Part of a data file
______________________________

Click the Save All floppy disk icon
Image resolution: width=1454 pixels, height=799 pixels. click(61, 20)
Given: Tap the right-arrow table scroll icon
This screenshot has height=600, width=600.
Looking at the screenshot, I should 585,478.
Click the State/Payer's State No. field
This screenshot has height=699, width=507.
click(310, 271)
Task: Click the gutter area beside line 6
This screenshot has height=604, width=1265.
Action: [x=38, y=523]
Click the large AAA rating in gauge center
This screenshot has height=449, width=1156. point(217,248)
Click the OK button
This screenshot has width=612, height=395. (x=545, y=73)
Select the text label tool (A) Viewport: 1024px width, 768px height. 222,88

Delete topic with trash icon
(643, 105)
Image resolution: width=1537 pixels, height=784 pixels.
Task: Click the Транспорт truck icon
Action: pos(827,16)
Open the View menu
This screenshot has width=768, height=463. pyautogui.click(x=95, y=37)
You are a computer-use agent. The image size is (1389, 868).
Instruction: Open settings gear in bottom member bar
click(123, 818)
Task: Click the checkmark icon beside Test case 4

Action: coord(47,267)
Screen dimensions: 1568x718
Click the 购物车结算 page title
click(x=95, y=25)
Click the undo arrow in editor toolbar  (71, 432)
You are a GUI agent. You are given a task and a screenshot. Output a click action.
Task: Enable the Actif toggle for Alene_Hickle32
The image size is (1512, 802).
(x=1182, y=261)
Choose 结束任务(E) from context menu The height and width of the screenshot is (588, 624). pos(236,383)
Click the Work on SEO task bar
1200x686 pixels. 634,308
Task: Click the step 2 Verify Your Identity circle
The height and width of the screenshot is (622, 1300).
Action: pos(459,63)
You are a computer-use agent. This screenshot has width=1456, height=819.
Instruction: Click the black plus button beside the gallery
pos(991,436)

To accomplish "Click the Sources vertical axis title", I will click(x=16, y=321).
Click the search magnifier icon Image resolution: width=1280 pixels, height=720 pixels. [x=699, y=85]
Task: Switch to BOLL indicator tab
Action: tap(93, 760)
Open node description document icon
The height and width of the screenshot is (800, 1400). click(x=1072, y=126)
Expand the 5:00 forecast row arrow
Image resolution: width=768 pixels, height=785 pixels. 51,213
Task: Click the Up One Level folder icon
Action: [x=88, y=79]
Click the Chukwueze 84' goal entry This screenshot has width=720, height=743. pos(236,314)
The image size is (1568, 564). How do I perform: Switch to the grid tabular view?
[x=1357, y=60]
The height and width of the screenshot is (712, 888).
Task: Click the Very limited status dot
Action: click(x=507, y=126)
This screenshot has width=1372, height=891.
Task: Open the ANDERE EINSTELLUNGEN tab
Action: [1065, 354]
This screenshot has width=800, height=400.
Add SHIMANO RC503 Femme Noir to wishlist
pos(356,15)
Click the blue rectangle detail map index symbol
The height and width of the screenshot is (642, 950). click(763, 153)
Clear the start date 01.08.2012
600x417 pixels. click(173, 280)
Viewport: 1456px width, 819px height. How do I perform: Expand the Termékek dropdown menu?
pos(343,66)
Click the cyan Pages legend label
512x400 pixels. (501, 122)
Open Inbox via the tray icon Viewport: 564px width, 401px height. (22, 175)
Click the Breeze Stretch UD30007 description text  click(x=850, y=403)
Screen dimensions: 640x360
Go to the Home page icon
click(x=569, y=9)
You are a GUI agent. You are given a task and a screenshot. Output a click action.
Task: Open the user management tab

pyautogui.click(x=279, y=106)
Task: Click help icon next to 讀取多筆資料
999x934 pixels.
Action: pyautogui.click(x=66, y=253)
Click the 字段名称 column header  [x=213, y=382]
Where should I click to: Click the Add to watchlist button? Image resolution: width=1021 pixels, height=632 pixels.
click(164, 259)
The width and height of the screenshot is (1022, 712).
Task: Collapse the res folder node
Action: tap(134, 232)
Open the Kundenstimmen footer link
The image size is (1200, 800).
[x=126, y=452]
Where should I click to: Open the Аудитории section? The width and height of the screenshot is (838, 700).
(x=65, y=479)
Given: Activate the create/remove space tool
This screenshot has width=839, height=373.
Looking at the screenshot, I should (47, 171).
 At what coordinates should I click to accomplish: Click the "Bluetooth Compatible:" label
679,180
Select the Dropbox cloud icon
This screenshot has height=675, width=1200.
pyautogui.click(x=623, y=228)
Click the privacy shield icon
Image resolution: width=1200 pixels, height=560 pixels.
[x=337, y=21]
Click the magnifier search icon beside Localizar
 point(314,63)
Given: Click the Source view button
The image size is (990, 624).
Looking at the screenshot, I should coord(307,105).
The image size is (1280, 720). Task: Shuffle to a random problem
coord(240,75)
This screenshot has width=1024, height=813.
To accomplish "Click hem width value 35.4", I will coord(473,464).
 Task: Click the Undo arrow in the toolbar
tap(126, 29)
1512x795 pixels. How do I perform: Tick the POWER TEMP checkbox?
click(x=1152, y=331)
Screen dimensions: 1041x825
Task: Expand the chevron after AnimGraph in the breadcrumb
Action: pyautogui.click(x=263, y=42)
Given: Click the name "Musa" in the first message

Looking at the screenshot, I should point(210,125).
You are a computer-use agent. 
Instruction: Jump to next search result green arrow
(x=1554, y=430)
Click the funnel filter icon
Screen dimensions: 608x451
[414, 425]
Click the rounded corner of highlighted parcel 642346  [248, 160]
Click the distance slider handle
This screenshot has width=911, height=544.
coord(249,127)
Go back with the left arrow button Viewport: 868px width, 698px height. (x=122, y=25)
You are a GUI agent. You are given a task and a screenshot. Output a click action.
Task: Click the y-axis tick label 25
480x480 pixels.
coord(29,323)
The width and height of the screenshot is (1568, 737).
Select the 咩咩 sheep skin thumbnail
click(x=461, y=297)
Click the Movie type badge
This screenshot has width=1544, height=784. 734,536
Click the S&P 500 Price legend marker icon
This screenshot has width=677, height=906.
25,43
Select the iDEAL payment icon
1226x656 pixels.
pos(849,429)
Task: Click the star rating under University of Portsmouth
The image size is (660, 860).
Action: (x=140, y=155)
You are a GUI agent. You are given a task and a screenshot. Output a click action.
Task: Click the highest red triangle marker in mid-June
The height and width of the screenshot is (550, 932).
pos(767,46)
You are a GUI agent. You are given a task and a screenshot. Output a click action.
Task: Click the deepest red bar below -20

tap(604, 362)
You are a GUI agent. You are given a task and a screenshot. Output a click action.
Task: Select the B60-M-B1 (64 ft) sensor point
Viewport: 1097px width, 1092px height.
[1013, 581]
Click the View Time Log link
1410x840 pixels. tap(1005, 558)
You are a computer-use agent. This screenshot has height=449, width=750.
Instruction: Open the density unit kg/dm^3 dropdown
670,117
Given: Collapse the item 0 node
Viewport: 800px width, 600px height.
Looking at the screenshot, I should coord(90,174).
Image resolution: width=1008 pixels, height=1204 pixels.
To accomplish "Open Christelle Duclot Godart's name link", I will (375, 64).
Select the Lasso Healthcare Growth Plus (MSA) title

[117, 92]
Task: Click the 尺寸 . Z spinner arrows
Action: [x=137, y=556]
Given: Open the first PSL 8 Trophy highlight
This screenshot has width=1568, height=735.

______________________________

Reproduce every line of the items above, character for character, with no changes.

Click the Save All floppy disk icon
Image resolution: width=1454 pixels, height=799 pixels. click(61, 20)
Given: Tap the right-arrow table scroll icon
This screenshot has height=600, width=600.
Looking at the screenshot, I should 585,478.
Click the State/Payer's State No. field
This screenshot has height=699, width=507.
click(310, 271)
Task: Click the gutter area beside line 6
This screenshot has height=604, width=1265.
Action: [x=38, y=523]
Click the large AAA rating in gauge center
This screenshot has height=449, width=1156. point(217,248)
Click the OK button
This screenshot has width=612, height=395. (x=545, y=73)
Select the text label tool (A) Viewport: 1024px width, 768px height. 222,88

Delete topic with trash icon
(643, 105)
Image resolution: width=1537 pixels, height=784 pixels.
Task: Click the Транспорт truck icon
Action: pos(827,16)
Open the View menu
This screenshot has width=768, height=463. pyautogui.click(x=95, y=37)
You are a computer-use agent. The image size is (1389, 868).
Instruction: Open settings gear in bottom member bar
click(123, 818)
Task: Click the checkmark icon beside Test case 4

Action: coord(47,267)
Screen dimensions: 1568x718
Click the 购物车结算 page title
click(x=95, y=25)
Click the undo arrow in editor toolbar  (71, 432)
You are a GUI agent. You are given a task and a screenshot. Output a click action.
Task: Enable the Actif toggle for Alene_Hickle32
The image size is (1512, 802).
(x=1182, y=261)
Choose 结束任务(E) from context menu The height and width of the screenshot is (588, 624). pos(236,383)
Click the Work on SEO task bar
1200x686 pixels. 634,308
Task: Click the step 2 Verify Your Identity circle
The height and width of the screenshot is (622, 1300).
Action: pos(459,63)
You are a computer-use agent. This screenshot has width=1456, height=819.
Instruction: Click the black plus button beside the gallery
pos(991,436)

To accomplish "Click the Sources vertical axis title", I will click(x=16, y=321).
Click the search magnifier icon Image resolution: width=1280 pixels, height=720 pixels. [x=699, y=85]
Task: Switch to BOLL indicator tab
Action: tap(93, 760)
Open node description document icon
The height and width of the screenshot is (800, 1400). click(x=1072, y=126)
Expand the 5:00 forecast row arrow
Image resolution: width=768 pixels, height=785 pixels. 51,213
Task: Click the Up One Level folder icon
Action: [x=88, y=79]
Click the Chukwueze 84' goal entry This screenshot has width=720, height=743. pos(236,314)
The image size is (1568, 564). How do I perform: Switch to the grid tabular view?
[x=1357, y=60]
The height and width of the screenshot is (712, 888).
Task: Click the Very limited status dot
Action: click(x=507, y=126)
This screenshot has width=1372, height=891.
Task: Open the ANDERE EINSTELLUNGEN tab
Action: [1065, 354]
This screenshot has width=800, height=400.
Add SHIMANO RC503 Femme Noir to wishlist
pos(356,15)
Click the blue rectangle detail map index symbol
The height and width of the screenshot is (642, 950). click(763, 153)
Clear the start date 01.08.2012
600x417 pixels. click(173, 280)
Viewport: 1456px width, 819px height. How do I perform: Expand the Termékek dropdown menu?
pos(343,66)
Click the cyan Pages legend label
512x400 pixels. (501, 122)
Open Inbox via the tray icon Viewport: 564px width, 401px height. (22, 175)
Click the Breeze Stretch UD30007 description text  click(x=850, y=403)
Screen dimensions: 640x360
Go to the Home page icon
click(x=569, y=9)
You are a GUI agent. You are given a task and a screenshot. Output a click action.
Task: Open the user management tab

pyautogui.click(x=279, y=106)
Task: Click help icon next to 讀取多筆資料
999x934 pixels.
Action: pyautogui.click(x=66, y=253)
Click the 字段名称 column header  [x=213, y=382]
Where should I click to: Click the Add to watchlist button? Image resolution: width=1021 pixels, height=632 pixels.
click(164, 259)
The width and height of the screenshot is (1022, 712).
Task: Collapse the res folder node
Action: tap(134, 232)
Open the Kundenstimmen footer link
The image size is (1200, 800).
[x=126, y=452]
Where should I click to: Open the Аудитории section? The width and height of the screenshot is (838, 700).
(x=65, y=479)
Given: Activate the create/remove space tool
This screenshot has width=839, height=373.
Looking at the screenshot, I should (47, 171).
 At what coordinates should I click to accomplish: Click the "Bluetooth Compatible:" label
679,180
Select the Dropbox cloud icon
This screenshot has height=675, width=1200.
pyautogui.click(x=623, y=228)
Click the privacy shield icon
Image resolution: width=1200 pixels, height=560 pixels.
[x=337, y=21]
Click the magnifier search icon beside Localizar
 point(314,63)
Given: Click the Source view button
The image size is (990, 624).
Looking at the screenshot, I should coord(307,105).
The image size is (1280, 720). Task: Shuffle to a random problem
coord(240,75)
This screenshot has width=1024, height=813.
To accomplish "Click hem width value 35.4", I will coord(473,464).
 Task: Click the Undo arrow in the toolbar
tap(126, 29)
1512x795 pixels. How do I perform: Tick the POWER TEMP checkbox?
click(x=1152, y=331)
Screen dimensions: 1041x825
Task: Expand the chevron after AnimGraph in the breadcrumb
Action: pyautogui.click(x=263, y=42)
Given: Click the name "Musa" in the first message

Looking at the screenshot, I should point(210,125).
You are a computer-use agent. 
Instruction: Jump to next search result green arrow
(x=1554, y=430)
Click the funnel filter icon
Screen dimensions: 608x451
[414, 425]
Click the rounded corner of highlighted parcel 642346  [248, 160]
Click the distance slider handle
This screenshot has width=911, height=544.
coord(249,127)
Go back with the left arrow button Viewport: 868px width, 698px height. (x=122, y=25)
You are a GUI agent. You are given a task and a screenshot. Output a click action.
Task: Click the y-axis tick label 25
480x480 pixels.
coord(29,323)
The width and height of the screenshot is (1568, 737).
Select the 咩咩 sheep skin thumbnail
click(x=461, y=297)
Click the Movie type badge
This screenshot has width=1544, height=784. 734,536
Click the S&P 500 Price legend marker icon
This screenshot has width=677, height=906.
25,43
Select the iDEAL payment icon
1226x656 pixels.
pos(849,429)
Task: Click the star rating under University of Portsmouth
The image size is (660, 860).
Action: (x=140, y=155)
You are a GUI agent. You are given a task and a screenshot. Output a click action.
Task: Click the highest red triangle marker in mid-June
The height and width of the screenshot is (550, 932).
pos(767,46)
You are a GUI agent. You are given a task and a screenshot. Output a click action.
Task: Click the deepest red bar below -20

tap(604, 362)
You are a GUI agent. You are given a task and a screenshot. Output a click action.
Task: Select the B60-M-B1 (64 ft) sensor point
Viewport: 1097px width, 1092px height.
[1013, 581]
Click the View Time Log link
1410x840 pixels. tap(1005, 558)
You are a computer-use agent. This screenshot has height=449, width=750.
Instruction: Open the density unit kg/dm^3 dropdown
670,117
Given: Collapse the item 0 node
Viewport: 800px width, 600px height.
Looking at the screenshot, I should coord(90,174).
Image resolution: width=1008 pixels, height=1204 pixels.
To accomplish "Open Christelle Duclot Godart's name link", I will (375, 64).
Select the Lasso Healthcare Growth Plus (MSA) title

[117, 92]
Task: Click the 尺寸 . Z spinner arrows
Action: [x=137, y=556]
Given: Open the first PSL 8 Trophy highlight
This screenshot has width=1568, height=735.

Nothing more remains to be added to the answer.